Dying Musicians cry out over 1M CD sales drop to 50K
Mr. Carlos Sakyi, National Chairman of Ghana Musicians Rights Organisation
The National Chairman of Ghana Musicians Rights Organisation (GHAMRO,) Mr. Carlos Sakyi, has lamented the increasing rate of piracy in the industry saying it is collapsing Ghana’s music industry.
“My brother I must tell you today that the perennial piracy problem caused by middlemen in the country has primarily caused untimely death of some of our seasoned musicians as well as rendered aged musicians very poor because their musical products are not being patronised.”
In an inclusive interview with Today, a worried Carlos Sakyi stressed the urgent need for a new copyright law to take into consideration the revolution in information technology saying that 90 per cent of software sold in the country is pirated products.
He disclosed that the piracy menace had reduced the average one million copies of CD sales in a year for music producers of his calibre to just 50,000 in recent times. Still, he fears the worse.
Mr. Sakyi complained bitterly that there is high level of piracy in the software industry, adding that those who buy pirated products suffer in the long run.
“One of the greatest challenges we face in our industry is piracy, and it goes as high as 90 per cent of sales,” he disclosed.
Mr. Sakyi stated that software distribution has moved from the traditional media such as the Compact Disc to new channels arguing that a new copyright law needs to take this trend into consideration.
He pointed out that 90 per cent of the activities of brand owners in Ghana would move online in the nearest future, and that calls for new copyright law to protect them.
He proposed collaboration between his outfit, the security agencies and media to help curb the piracy menace, and called on media to educate the public on the piracy menace as a way of supplementing the work of security agents fighting it.
He lamented the influx into Ghana of foreign pirated music that is sold cheap on the market thereby, killing the Ghana music industry.
“Where do these foreign pirated music CDs pass before getting into the market?” he quizzed.

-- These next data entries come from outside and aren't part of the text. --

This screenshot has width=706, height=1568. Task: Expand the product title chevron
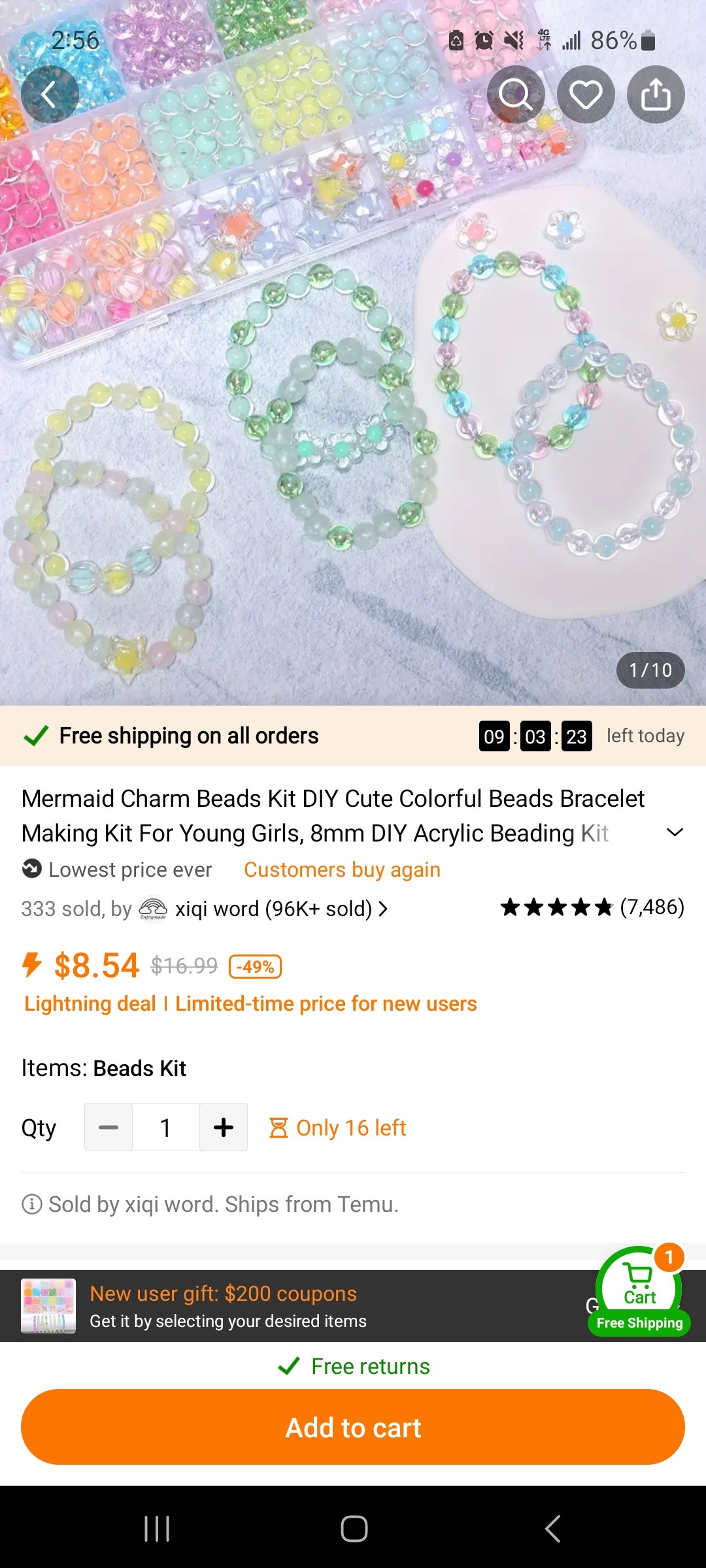pos(674,832)
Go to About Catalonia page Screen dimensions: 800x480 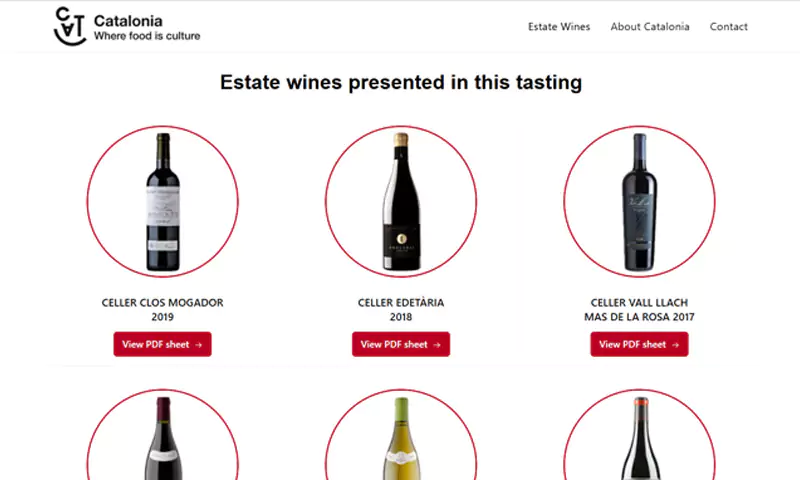(649, 27)
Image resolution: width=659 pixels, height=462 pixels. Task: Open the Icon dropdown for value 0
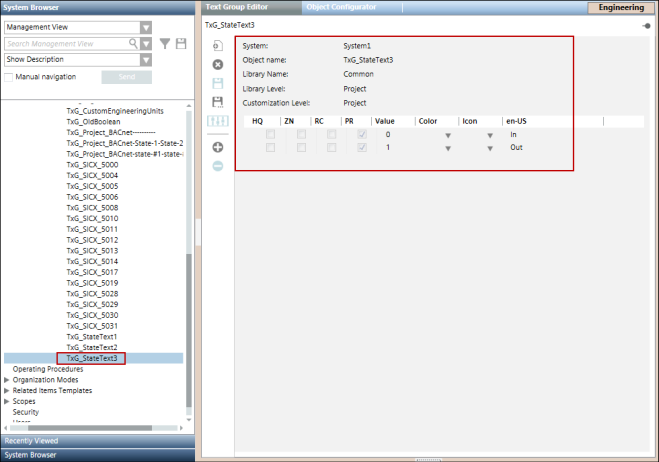[x=490, y=135]
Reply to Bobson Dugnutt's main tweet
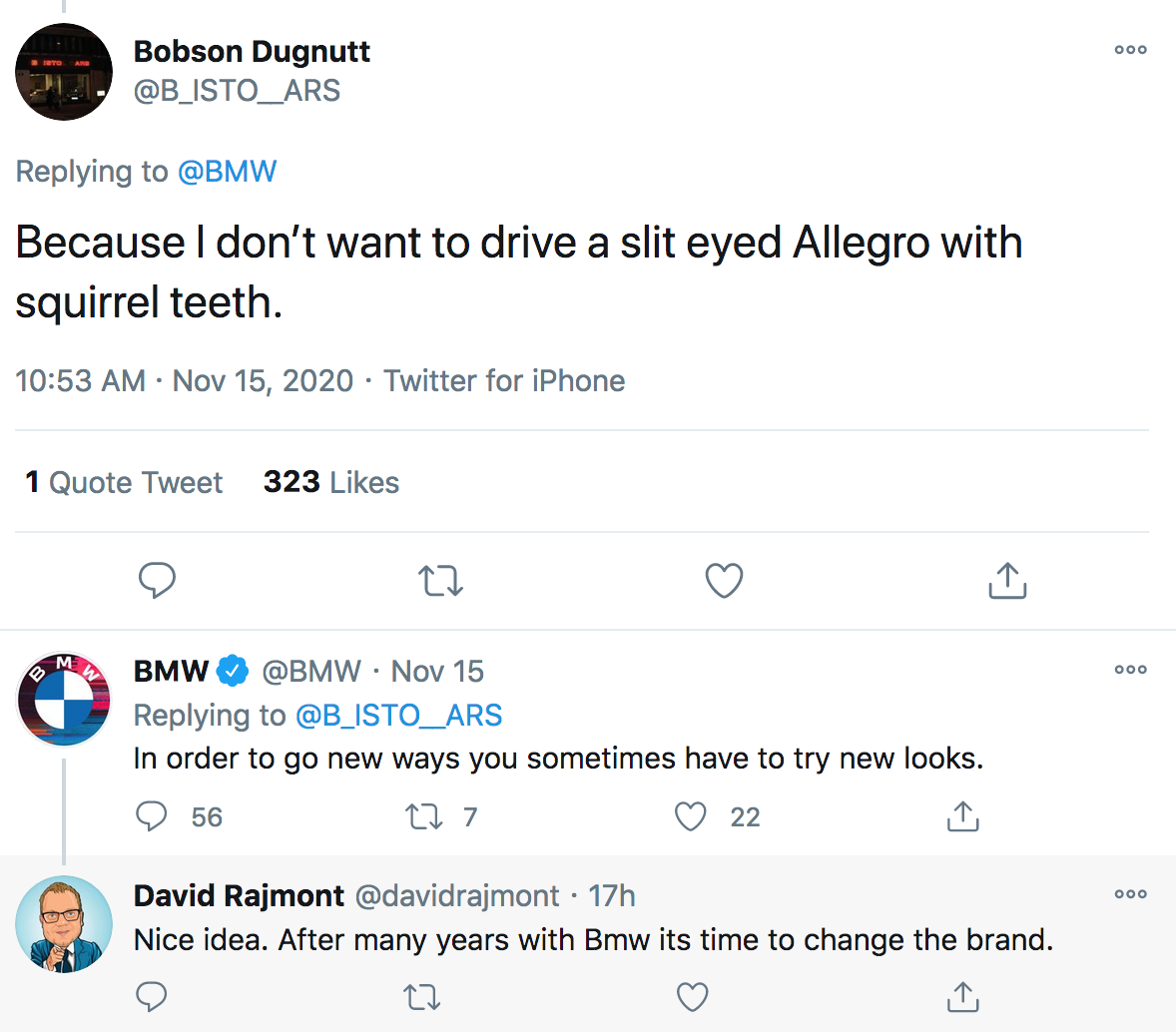This screenshot has width=1176, height=1032. tap(157, 580)
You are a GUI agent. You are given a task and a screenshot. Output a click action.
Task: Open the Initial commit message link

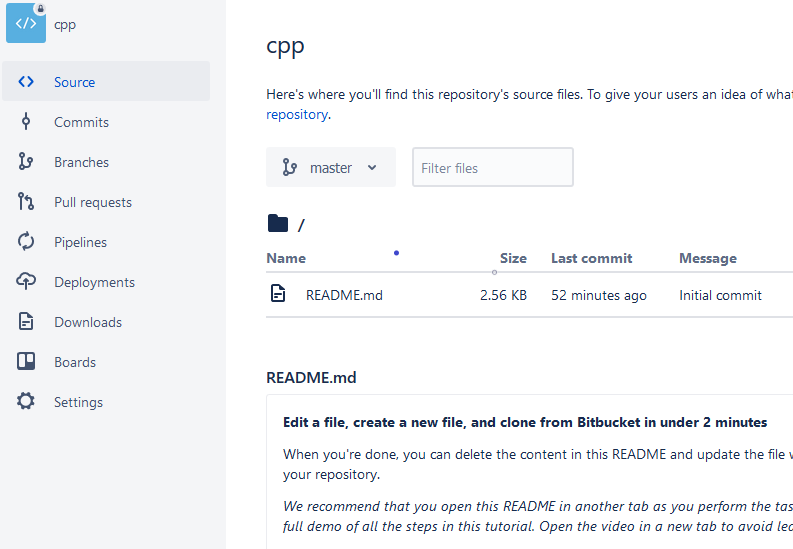click(720, 295)
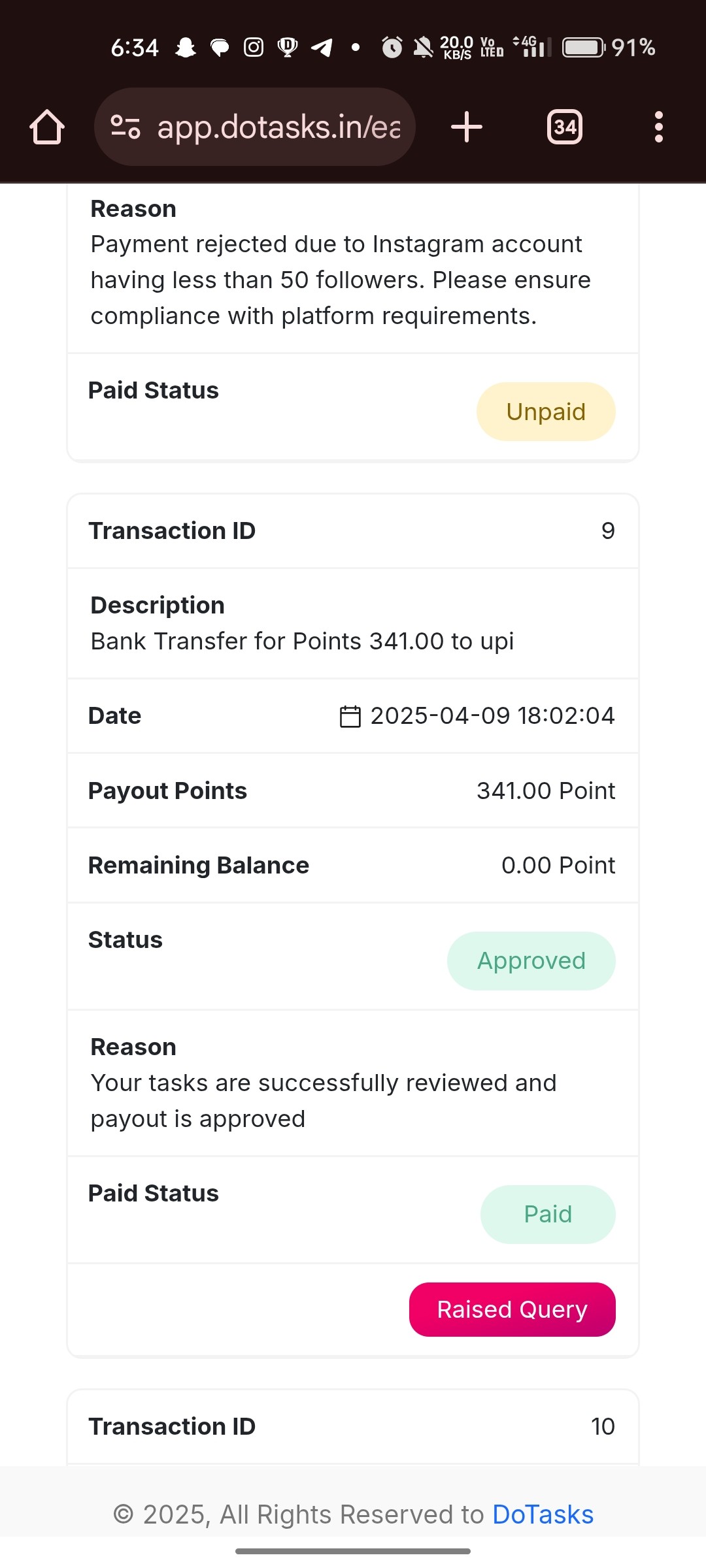The height and width of the screenshot is (1568, 706).
Task: Tap the browser home icon
Action: (47, 127)
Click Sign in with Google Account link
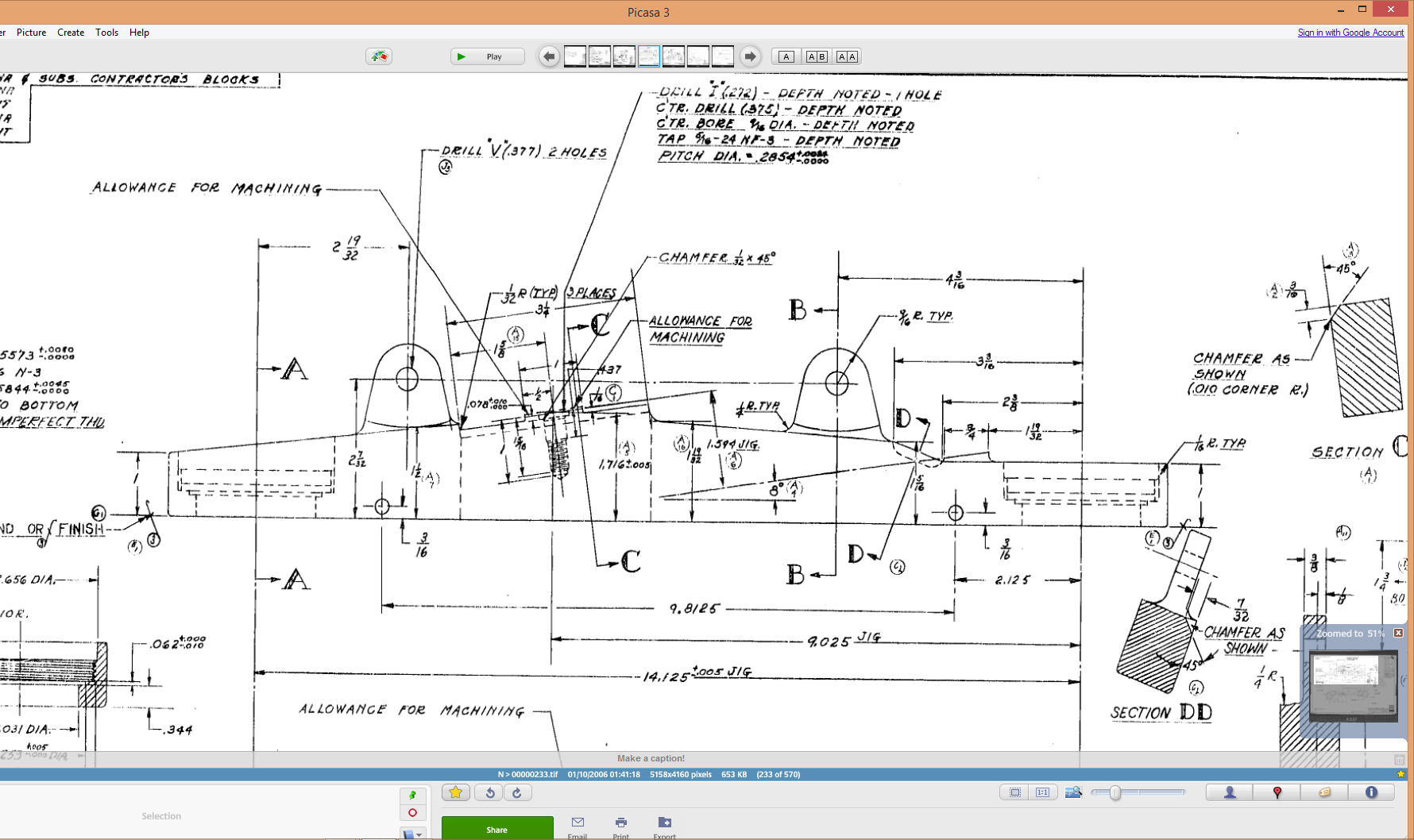 (x=1350, y=33)
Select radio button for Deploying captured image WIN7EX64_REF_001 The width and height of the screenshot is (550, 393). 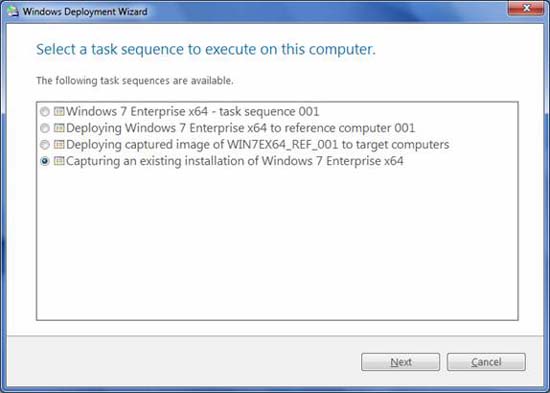45,145
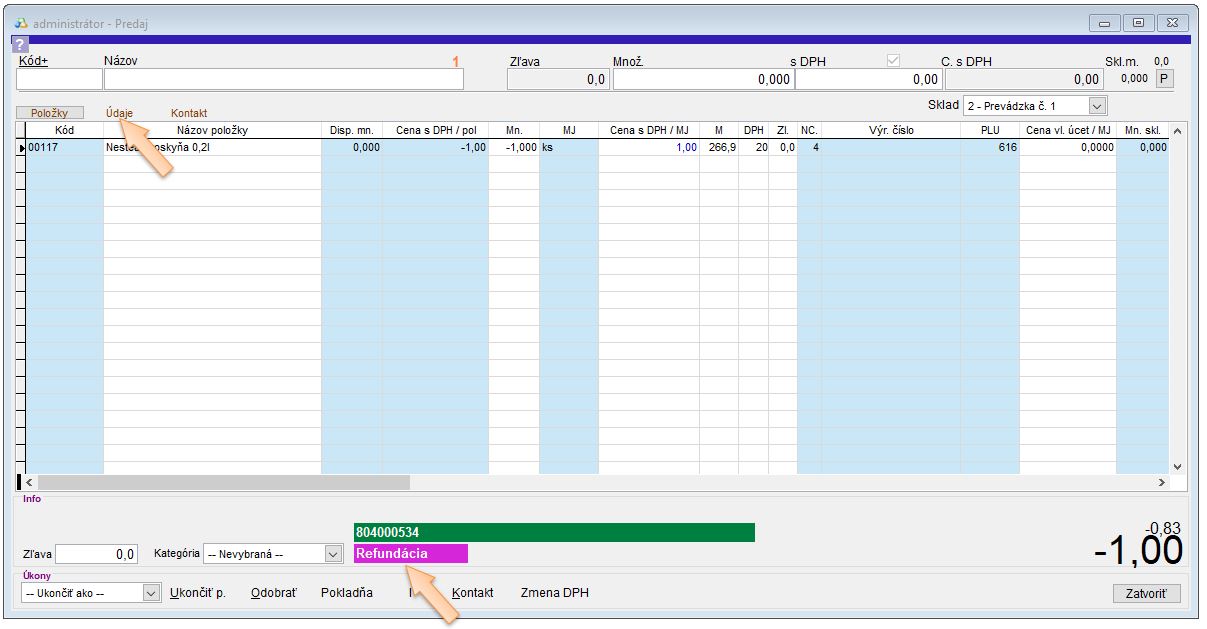Image resolution: width=1207 pixels, height=629 pixels.
Task: Click the Zatvoriť button
Action: pyautogui.click(x=1146, y=593)
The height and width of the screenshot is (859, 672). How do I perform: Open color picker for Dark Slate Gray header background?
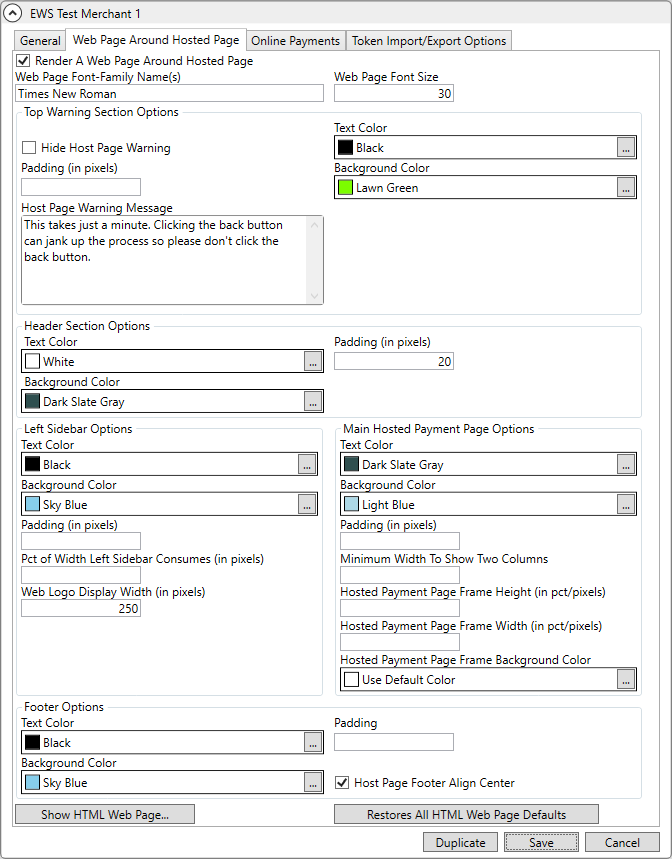312,401
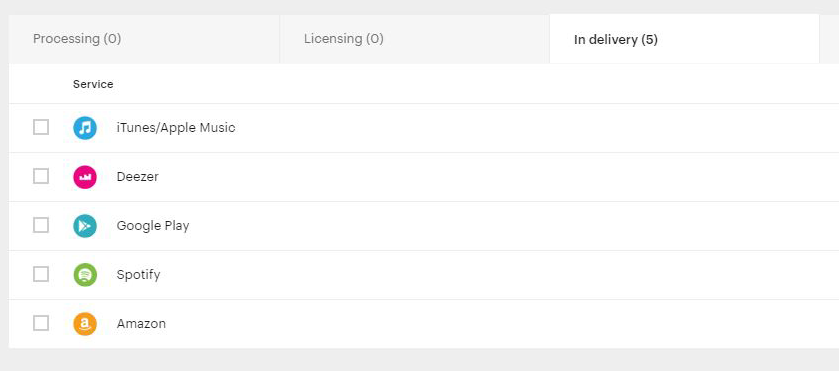This screenshot has width=839, height=371.
Task: Click the iTunes/Apple Music note icon
Action: click(x=85, y=128)
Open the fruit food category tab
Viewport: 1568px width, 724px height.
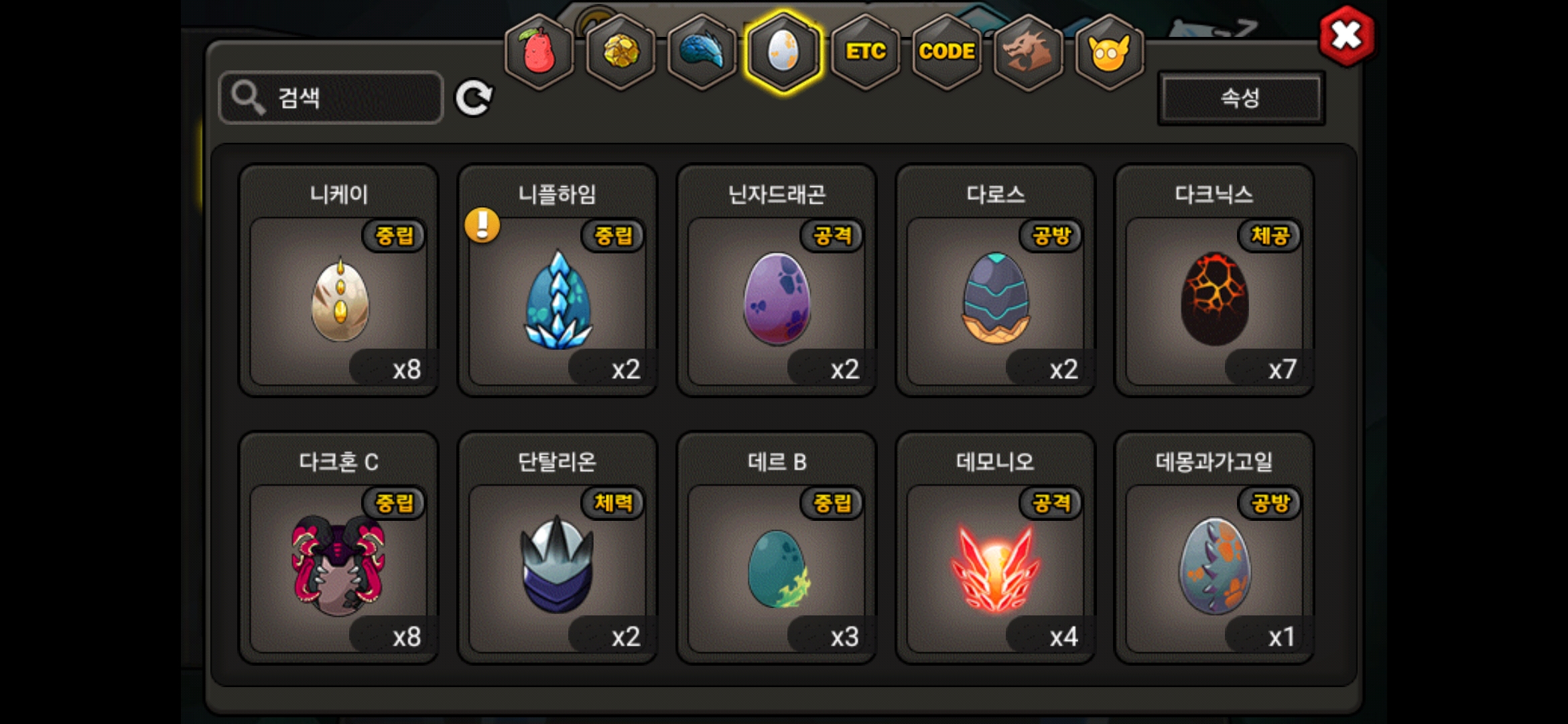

Mr. Sakyi said copyright gives the musician and producers control and power over their music, but until piracy is curbed that is impossible.
He appealed to the musicians, music producers, film producers, actors and actresses to come together to jaw-jaw on effective ways to enforce the Copyright Law in Ghana.
“It is in tour own interest,” he affirmed.
He challenged the National Society of Ghana Music Producers (NASGAMP,) to collaborate with the National Communication Authority, to establish a mechanism for tracking down those that download music and films from the internet.
He observed that the creation of too many splinter groups in the music industry works against the promotion of music and other creative arts, and admonished the key players to unite to speak with a common, effective voice.